* _DOCUMENT EXCERPT_:
▬▬▬▬▬▬▬▬▬▬

Linguists’ vs. Speakers’ Generalizations

Comment on ‘Semantic Maps and the Identification of Cross-Linguistic Generic Categories: Evidentiality and its Relation to Epistemic Modality’ by Kasper Boye (2010)

Sonia Cristofaro

University of Pavia

Boye (2009) argues for a particular type of cross-linguistically valid grammatical categories, which he calls generic categories. Generic categories are categories encompassing conceptually related notions, e.g. present, past, and future, or epistemic and deontic. These can be described in terms of some more abstract notion that is used to define the category, such as tense or modality. Generic categories are commonly used in linguistic analysis, but a great deal of controversy exists about what exact generic categories should be posited, for instance whether or not evidentiality can be regarded as a category in its own right. Boye argues that this is because proposals about generic categories are usually based on arbitrary notional criteria. Instead, generic categories should correspond to linguistically significant generalizations, that is, they should capture some organizing principle in the grammar of individual languages. In fact, Boye argues, generic categories are necessary in linguistic analysis precisely because they appear to play a role in a number of grammatical phenomena cross-linguistically. Claims about generic categories should be based on semantic maps, because the fact that the notions encompassed by a generic category cover a continuous region on a semantic map is evidence that the category corresponds to a linguistically significant rather than a linguist's arbitrary generalization.

▬▬▬▬▬▬▬▬▬▬

* _RAW DATA_:

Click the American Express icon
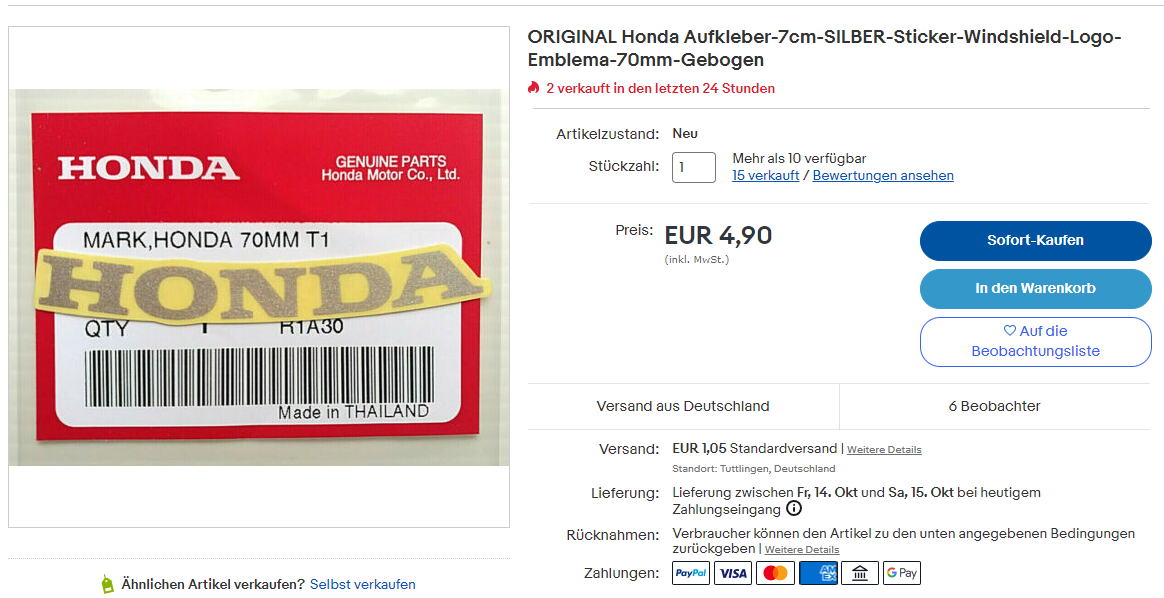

▬▬▬▬▬▬▬▬▬▬

* _WHAT YOU NEED TO DO_:
- a) In the excerpt on generic categories, what should claims about generic categories be based on?
- b) Summarize the excerpt on generic categories in two sentences.
- c) Revise the part of the excerpt on generic categories between "Comment on ‘Semantic" and "Kasper Boye (2010)", inclusive, replacing "Epistemic Modality" with "Deontic Modality".

* _OUTPUTS FOR THE TASKS_:
- a) Semantic maps.

- b) Boye (2009) argues for generic categories, which are cross-linguistically valid grammatical categories that group related notions under a more abstract one, such as tense or modality, and are often disputed because proposals about them rest on arbitrary notional criteria. He holds that such categories should instead capture linguistically significant generalizations and should be based on semantic maps, since notions that cover a continuous region on a map show that a category is not arbitrary.

- c)
Comment on ‘Semantic Maps and the Identification of Cross-Linguistic Generic Categories: Evidentiality and its Relation to Deontic Modality’ by Kasper Boye (2010)